* WORK INSTRUCTIONS
One number is the full answer: how many lines in the records contain the word "title"?

(Dataset records)
# # # # #

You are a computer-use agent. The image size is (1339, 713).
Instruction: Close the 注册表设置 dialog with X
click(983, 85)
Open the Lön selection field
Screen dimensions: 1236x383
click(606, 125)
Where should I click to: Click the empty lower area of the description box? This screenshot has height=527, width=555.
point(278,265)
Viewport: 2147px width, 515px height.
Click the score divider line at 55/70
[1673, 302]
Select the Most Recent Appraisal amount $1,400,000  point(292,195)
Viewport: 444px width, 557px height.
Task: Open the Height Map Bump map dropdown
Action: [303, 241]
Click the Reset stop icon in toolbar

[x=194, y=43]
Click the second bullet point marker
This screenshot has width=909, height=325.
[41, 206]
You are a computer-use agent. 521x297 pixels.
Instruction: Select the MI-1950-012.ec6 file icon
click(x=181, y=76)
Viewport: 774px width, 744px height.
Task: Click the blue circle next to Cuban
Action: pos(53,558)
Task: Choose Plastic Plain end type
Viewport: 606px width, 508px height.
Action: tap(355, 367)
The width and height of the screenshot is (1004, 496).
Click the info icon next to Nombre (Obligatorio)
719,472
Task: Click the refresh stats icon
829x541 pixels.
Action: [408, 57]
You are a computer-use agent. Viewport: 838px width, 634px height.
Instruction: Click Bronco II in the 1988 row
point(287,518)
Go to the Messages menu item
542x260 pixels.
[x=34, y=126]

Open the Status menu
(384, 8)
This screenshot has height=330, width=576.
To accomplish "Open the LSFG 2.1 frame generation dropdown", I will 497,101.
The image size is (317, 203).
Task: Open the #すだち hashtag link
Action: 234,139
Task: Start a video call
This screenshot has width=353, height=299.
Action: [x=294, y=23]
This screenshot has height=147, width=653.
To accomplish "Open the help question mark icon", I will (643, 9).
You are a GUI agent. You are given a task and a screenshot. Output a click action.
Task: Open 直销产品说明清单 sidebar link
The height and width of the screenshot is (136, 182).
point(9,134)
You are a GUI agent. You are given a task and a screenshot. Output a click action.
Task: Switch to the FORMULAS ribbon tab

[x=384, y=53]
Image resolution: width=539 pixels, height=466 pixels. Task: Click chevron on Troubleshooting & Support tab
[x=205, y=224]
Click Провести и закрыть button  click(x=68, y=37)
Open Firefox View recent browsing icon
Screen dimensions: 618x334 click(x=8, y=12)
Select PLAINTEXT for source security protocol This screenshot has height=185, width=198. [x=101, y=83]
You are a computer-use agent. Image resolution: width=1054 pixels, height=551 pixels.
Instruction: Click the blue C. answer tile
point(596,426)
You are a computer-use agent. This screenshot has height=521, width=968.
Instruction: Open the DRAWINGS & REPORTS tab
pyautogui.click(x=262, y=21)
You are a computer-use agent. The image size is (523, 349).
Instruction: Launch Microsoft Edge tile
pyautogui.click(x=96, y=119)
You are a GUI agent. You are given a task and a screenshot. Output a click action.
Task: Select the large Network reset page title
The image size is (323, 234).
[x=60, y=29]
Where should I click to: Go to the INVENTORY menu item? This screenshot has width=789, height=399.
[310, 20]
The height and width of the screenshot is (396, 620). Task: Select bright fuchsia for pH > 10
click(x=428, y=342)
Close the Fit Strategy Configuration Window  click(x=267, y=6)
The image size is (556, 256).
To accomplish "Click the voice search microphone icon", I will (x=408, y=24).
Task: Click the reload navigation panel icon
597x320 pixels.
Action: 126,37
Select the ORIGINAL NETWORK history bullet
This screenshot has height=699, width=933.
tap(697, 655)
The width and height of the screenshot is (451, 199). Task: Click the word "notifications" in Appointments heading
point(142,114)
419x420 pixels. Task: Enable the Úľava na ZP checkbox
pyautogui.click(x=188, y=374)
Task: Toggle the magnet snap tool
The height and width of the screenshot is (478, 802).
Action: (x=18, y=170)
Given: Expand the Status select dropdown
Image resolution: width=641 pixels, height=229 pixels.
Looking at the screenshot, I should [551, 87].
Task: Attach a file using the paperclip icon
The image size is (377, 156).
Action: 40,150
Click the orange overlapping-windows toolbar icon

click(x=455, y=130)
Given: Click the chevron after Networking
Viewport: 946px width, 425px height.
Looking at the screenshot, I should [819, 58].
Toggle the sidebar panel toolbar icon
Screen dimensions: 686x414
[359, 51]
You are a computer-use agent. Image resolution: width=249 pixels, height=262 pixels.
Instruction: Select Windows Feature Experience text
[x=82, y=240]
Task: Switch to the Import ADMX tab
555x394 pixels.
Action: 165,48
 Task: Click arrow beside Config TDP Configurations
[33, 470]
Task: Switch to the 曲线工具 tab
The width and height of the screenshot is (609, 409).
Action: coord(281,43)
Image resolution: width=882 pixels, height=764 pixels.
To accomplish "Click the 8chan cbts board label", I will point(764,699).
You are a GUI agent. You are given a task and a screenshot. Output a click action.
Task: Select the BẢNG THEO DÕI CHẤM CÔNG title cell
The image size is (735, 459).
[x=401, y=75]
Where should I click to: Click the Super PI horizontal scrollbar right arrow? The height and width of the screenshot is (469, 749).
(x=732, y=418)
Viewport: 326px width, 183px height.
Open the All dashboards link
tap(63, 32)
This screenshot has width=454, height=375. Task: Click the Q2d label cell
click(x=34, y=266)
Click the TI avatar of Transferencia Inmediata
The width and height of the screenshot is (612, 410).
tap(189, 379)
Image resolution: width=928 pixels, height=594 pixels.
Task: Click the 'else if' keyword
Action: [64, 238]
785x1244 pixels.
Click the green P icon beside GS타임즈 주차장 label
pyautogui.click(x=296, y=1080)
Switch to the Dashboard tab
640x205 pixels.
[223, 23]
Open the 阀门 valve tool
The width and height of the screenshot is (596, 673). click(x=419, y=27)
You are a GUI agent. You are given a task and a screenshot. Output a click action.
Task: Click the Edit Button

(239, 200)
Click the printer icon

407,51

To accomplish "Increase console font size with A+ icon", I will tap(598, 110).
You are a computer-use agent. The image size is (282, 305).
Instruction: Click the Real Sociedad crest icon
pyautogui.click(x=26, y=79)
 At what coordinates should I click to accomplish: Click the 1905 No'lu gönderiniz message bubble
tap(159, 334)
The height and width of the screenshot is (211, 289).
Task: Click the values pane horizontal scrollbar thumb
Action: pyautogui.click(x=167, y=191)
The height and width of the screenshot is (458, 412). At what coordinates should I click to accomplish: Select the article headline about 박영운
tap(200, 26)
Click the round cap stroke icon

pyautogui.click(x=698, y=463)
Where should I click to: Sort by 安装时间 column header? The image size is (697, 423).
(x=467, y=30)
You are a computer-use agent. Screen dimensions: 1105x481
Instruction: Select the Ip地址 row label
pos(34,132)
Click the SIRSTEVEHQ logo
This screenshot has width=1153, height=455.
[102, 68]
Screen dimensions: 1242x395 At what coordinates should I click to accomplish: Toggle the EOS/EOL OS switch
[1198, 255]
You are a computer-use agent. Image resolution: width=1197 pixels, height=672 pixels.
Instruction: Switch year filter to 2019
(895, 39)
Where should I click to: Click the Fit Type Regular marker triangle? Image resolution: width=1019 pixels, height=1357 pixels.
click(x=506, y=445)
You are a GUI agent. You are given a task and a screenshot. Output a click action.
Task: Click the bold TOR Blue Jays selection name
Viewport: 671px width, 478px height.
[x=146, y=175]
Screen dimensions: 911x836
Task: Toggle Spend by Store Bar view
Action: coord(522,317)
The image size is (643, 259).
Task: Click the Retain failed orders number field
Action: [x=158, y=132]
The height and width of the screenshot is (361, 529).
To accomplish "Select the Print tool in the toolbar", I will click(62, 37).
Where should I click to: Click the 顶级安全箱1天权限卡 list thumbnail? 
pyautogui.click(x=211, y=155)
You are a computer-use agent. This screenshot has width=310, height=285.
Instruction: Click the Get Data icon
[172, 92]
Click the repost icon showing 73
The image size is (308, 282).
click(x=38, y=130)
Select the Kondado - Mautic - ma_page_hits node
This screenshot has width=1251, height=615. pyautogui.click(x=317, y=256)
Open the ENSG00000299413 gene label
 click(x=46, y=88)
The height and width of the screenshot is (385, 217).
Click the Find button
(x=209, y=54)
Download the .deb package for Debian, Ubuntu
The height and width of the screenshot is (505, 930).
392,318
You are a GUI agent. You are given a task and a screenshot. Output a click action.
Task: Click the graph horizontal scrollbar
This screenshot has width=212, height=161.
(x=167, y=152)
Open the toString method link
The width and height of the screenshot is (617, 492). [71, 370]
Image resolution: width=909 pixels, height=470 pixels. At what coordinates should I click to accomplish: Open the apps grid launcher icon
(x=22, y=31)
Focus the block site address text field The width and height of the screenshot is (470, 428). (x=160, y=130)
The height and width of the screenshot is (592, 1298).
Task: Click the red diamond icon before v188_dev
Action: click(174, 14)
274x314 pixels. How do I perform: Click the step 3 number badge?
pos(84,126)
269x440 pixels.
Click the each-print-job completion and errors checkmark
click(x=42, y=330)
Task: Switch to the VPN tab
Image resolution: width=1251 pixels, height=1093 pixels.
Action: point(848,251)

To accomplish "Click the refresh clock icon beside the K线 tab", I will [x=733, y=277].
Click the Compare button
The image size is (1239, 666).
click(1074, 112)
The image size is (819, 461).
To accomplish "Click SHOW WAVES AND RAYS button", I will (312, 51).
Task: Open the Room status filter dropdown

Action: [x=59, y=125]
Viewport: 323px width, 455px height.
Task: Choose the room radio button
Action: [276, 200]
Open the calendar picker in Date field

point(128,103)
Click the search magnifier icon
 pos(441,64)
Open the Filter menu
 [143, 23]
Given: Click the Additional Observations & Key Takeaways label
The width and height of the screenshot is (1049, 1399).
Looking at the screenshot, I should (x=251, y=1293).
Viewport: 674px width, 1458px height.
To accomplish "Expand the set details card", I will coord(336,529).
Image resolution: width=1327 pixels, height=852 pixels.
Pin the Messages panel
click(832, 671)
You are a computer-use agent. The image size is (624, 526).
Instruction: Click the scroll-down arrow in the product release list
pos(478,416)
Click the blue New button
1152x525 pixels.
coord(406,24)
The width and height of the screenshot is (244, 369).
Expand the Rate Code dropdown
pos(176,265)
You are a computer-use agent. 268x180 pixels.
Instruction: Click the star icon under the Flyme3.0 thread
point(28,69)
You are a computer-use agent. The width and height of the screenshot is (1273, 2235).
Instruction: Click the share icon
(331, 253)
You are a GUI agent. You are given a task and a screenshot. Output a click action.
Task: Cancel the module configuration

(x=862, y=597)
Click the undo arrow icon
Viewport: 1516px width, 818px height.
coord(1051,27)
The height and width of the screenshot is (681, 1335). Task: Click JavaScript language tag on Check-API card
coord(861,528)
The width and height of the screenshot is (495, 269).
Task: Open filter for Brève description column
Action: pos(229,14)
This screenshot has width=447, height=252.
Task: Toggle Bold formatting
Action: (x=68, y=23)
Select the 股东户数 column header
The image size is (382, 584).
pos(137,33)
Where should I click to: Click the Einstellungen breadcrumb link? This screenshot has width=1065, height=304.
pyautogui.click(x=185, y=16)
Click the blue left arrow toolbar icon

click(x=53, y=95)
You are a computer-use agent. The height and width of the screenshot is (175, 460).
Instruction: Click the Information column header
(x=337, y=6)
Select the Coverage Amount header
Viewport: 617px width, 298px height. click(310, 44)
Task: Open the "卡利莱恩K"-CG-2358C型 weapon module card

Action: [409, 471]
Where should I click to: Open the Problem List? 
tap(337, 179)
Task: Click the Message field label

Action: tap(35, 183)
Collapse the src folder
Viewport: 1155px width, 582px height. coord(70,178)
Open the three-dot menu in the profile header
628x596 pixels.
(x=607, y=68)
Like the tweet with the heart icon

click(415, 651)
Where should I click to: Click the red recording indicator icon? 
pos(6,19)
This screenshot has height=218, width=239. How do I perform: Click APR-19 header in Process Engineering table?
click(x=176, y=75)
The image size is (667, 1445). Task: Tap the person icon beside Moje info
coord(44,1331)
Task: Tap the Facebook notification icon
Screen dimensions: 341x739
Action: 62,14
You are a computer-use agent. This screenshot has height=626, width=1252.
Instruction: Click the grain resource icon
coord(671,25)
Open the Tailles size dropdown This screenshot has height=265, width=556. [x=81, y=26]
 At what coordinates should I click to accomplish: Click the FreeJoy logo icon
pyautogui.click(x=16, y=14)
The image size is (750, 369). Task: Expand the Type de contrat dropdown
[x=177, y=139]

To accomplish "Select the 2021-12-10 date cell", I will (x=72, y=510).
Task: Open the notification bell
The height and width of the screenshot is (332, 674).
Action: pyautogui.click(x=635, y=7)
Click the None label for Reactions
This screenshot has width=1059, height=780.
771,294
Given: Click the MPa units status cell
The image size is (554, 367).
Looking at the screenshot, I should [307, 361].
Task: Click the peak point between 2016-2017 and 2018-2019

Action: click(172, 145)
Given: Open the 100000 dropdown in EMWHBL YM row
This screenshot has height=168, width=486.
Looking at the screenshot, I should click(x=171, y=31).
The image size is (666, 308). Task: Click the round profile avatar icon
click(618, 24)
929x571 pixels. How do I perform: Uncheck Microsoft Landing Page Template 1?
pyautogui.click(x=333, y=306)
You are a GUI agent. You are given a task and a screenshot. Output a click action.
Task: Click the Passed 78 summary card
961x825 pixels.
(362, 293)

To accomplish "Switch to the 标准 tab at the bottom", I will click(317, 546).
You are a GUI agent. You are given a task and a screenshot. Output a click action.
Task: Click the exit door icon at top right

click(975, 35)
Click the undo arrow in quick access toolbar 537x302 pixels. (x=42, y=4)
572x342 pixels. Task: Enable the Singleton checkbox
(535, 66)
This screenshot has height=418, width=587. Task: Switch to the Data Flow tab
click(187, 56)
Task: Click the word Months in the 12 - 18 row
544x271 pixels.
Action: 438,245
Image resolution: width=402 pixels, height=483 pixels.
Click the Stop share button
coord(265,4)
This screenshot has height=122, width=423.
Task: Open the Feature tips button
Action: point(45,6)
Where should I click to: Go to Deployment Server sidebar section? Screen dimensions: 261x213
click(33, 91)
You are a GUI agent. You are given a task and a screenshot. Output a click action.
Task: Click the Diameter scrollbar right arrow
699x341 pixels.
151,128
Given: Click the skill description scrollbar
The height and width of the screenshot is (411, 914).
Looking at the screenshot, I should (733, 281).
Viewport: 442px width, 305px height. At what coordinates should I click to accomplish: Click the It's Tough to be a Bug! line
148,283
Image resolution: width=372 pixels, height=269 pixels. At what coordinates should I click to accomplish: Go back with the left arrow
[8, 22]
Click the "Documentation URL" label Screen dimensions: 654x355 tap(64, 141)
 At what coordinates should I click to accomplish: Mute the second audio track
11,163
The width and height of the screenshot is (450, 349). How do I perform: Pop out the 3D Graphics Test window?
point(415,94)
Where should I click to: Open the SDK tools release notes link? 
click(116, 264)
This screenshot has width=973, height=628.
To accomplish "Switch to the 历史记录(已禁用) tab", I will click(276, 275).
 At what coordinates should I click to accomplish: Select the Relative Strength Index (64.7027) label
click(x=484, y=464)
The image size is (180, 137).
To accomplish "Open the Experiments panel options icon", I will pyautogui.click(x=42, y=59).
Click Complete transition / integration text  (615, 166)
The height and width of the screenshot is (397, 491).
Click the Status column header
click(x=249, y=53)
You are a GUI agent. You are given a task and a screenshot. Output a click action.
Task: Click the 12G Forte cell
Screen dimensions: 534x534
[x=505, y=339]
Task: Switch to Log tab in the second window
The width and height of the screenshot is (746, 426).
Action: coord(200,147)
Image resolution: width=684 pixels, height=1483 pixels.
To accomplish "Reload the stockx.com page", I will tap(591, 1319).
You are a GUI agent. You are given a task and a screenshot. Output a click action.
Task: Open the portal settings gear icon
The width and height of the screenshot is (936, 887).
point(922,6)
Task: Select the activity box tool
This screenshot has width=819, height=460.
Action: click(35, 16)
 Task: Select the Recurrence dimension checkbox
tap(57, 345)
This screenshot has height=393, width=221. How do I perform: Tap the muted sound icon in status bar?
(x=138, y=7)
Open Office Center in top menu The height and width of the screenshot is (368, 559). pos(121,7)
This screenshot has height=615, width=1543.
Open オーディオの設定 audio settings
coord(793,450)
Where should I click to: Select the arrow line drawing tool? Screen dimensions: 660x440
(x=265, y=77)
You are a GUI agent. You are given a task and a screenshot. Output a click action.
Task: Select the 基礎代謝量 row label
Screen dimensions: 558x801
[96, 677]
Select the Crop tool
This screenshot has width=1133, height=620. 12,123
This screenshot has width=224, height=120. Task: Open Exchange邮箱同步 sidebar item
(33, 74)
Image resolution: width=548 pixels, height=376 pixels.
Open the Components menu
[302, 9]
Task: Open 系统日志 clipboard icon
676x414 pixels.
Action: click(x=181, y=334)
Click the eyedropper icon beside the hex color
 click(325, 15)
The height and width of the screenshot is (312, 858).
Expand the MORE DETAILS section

# # # # #

* RESPONSE AREA
2